== What is expected ==
Copy out word for word everything in the listing from the line containing "You are a computer-use" down to the end of the listing, leaving the pictures out of your answer.

== Supplied material ==
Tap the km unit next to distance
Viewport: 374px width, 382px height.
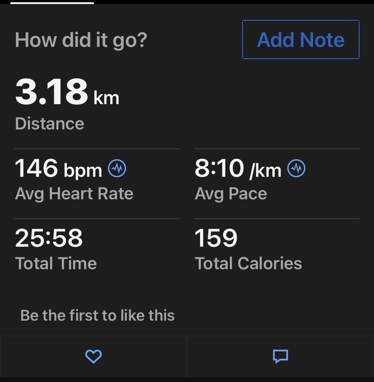pos(106,97)
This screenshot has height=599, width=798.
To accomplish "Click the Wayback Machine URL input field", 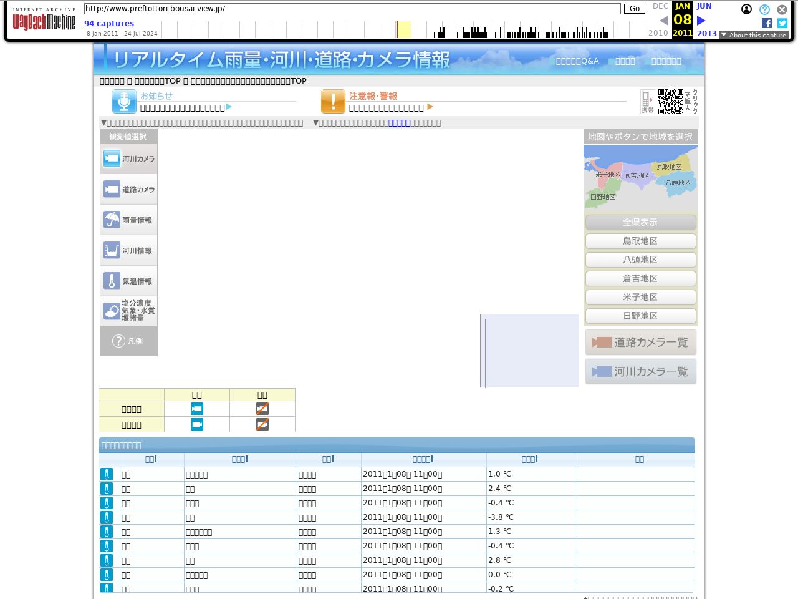I will coord(352,9).
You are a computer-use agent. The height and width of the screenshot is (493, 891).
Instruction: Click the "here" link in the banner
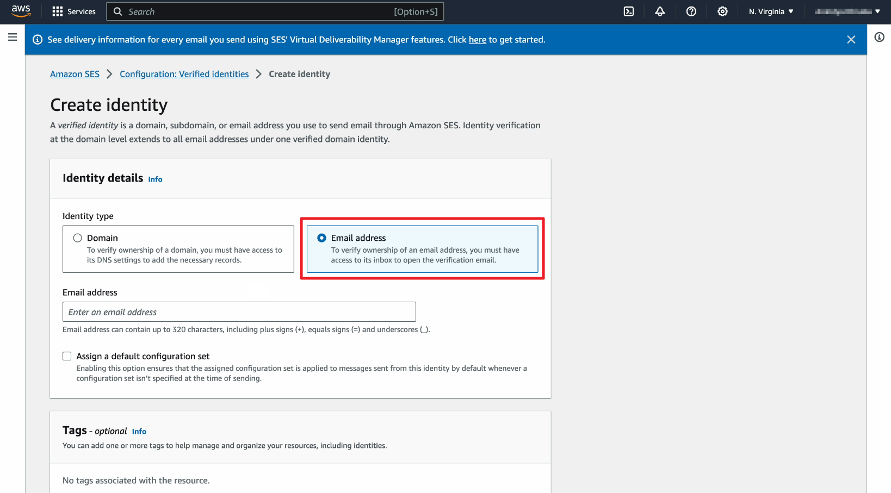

== Task result ==
You are a computer-use agent. The height and width of the screenshot is (493, 891).
Instruction: Click the "here" link in the banner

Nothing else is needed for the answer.